AUGUSTA, Maine -- When you think of the state of Maine, natural beauty and liberal politics may come to mind. The state flag is a deep blue, reflecting the left-leaning ideologies that have dominated this state for decades.
But while the rocky coastline and lighthouses are still there, the political landscape is changing.
Voters in Maine have painted their state red. In fact, for the first time in more than 40 years, Republicans control the House, Senate and governorship.
"People were tired of the status quo. They were tired of having a very liberal agenda pushed on them, and the people spoke," freshman Rep. Ellie Espling, R-District 105, told CBN News.
Espling and fellow evangelical Christian Pastor Bob Emrich, who serves as the chairman of the board of the Christian Civic League of Maine, say the turning point came in 2009.
That's when voters in Maine said "no" to homosexual marriage after the state legislature legalized it.
Outraged citizens got together to put the issue on the ballot, and voters overturned the legislature, making marriage only between one man and one woman again.
But many in Maine felt it wasn't enough.
"That carried over into, 'Okay, now that vote's over, but how do we keep this from happening again?" Emrich explained. "We need to have more people, (a) different kind of people in the legislature."
Emrich and Espling say conservatives and Christians in Maine have been emboldened to get involved in politics.

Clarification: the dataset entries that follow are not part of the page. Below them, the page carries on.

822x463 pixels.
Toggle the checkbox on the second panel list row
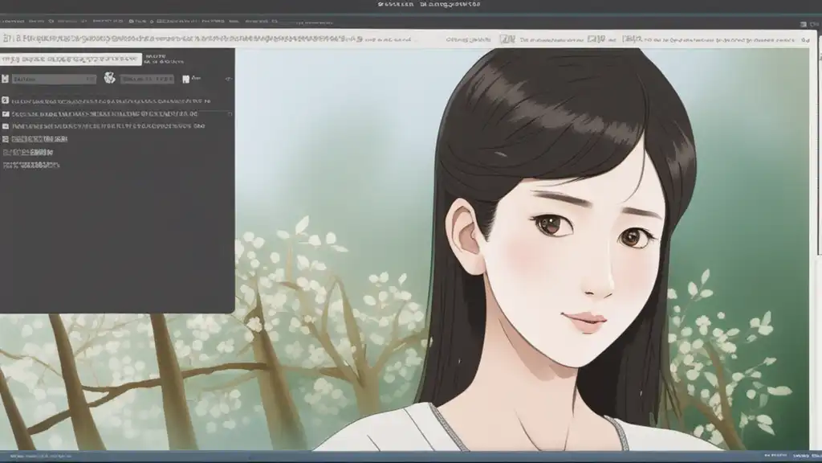(6, 114)
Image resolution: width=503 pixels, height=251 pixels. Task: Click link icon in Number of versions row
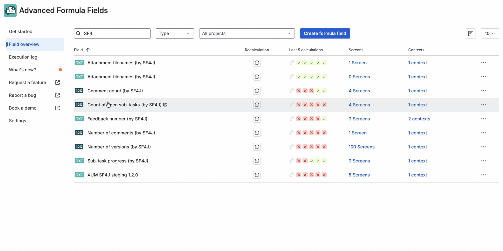coord(292,147)
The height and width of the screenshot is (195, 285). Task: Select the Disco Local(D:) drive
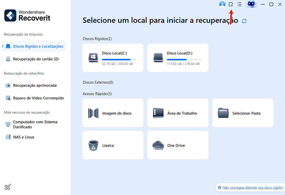[x=178, y=58]
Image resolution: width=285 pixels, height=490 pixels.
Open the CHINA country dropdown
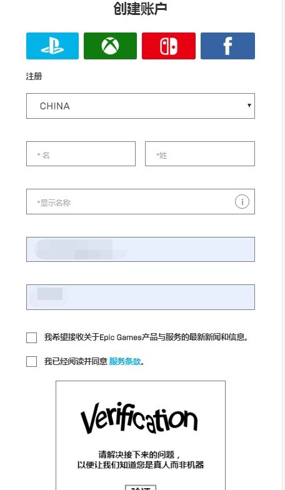click(x=141, y=106)
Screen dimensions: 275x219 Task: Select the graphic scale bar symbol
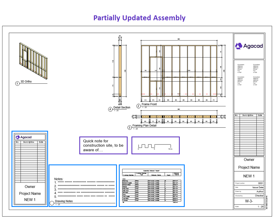tap(155, 146)

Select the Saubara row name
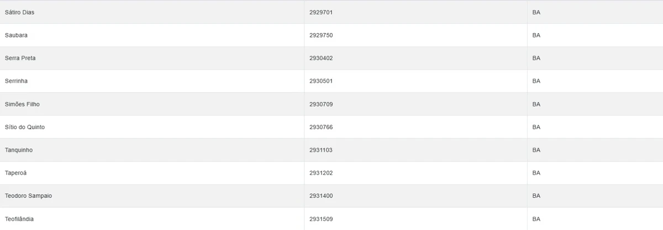coord(16,35)
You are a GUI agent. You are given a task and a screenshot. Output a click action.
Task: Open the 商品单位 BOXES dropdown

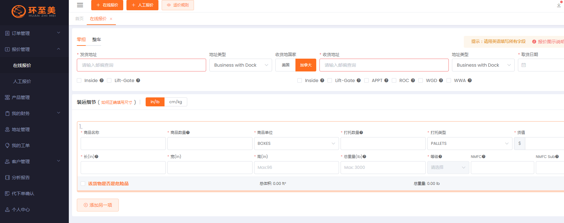click(x=296, y=144)
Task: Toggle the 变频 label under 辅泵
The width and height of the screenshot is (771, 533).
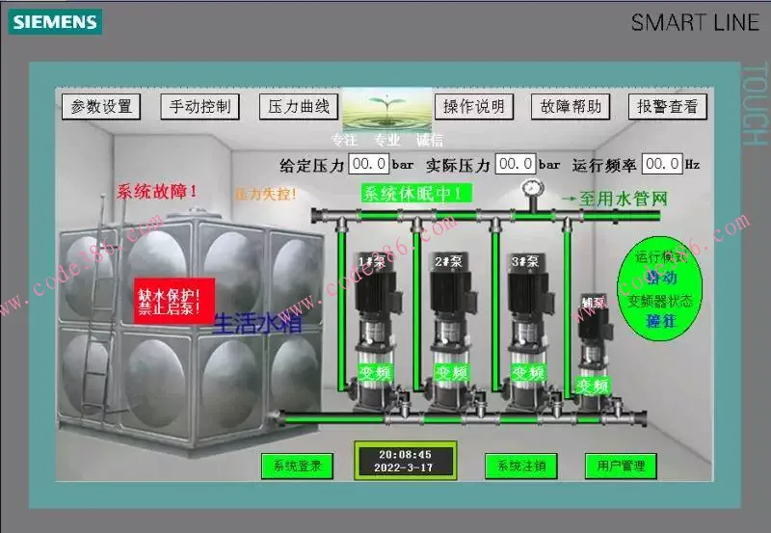Action: tap(592, 386)

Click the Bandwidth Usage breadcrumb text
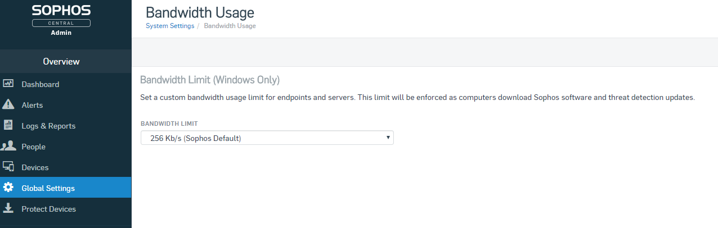tap(230, 26)
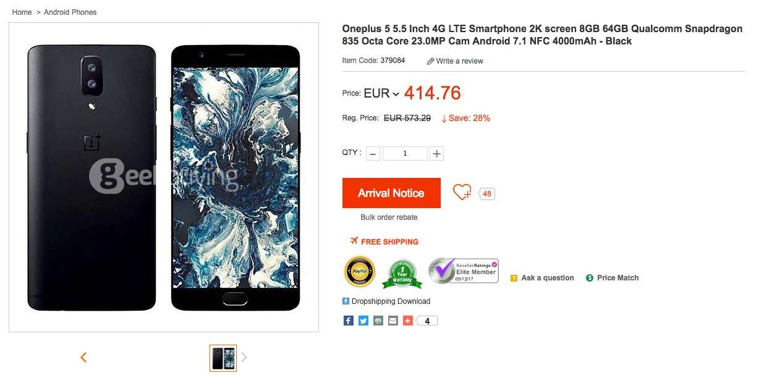
Task: Go to Home breadcrumb
Action: coord(22,12)
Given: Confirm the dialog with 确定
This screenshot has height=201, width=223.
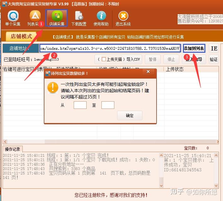Looking at the screenshot, I should [129, 115].
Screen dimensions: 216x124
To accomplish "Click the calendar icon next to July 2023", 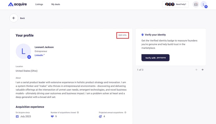I will pyautogui.click(x=17, y=116).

Espling, whose husband is a pastor, said she and her spouse homeschool their four children. She told CBN News she believes God called her to run for public office.
"We did go through those doors, and it's been amazing," she told CBN News. "I was one of the top fundraisers in the state for House races."
Another sign of a greater evangelical Christian presence in Maine politics is the prayer caucus at the Statehouse in Augusta.
Lawmakers say the number of legislators praying on a regular basis has quadrupled recently.
"People standing up on the floor of the House, talking about Jesus, and seeing lots of colleagues leave, that's different," Espling said. "And I don't think they're used to that, and so that's exciting, yeah."
Veteran Democratic Rep. Donald Pilon, D-District 133, says he has seen more representatives being open about their faith.
"That's who the people voted in, and I think that we'll see if they have the ability to make a change for the state of Maine," Pilon said.
The 2011 legislative session produced results this state isn't used to seeing.
Republicans and Democrats passed a $6 billion budget that Republicans say contains the largest tax cut in Maine's history.
But several pro-life bills did not pass, although Espling believes that can change if more social conservatives get elected.
"If we get more Christians involved and more Christians elected, that's even more pressure on our colleagues to say, 'You can vote your conscience,'" Espling said.
Emrich believes the voice of evangelical Christians and Catholics will be even stronger after the next election cycle.
Unity is important for social conservatives in Maine. Homosexual marriage advocates say they hope to put marriage on the ballot again in 2012.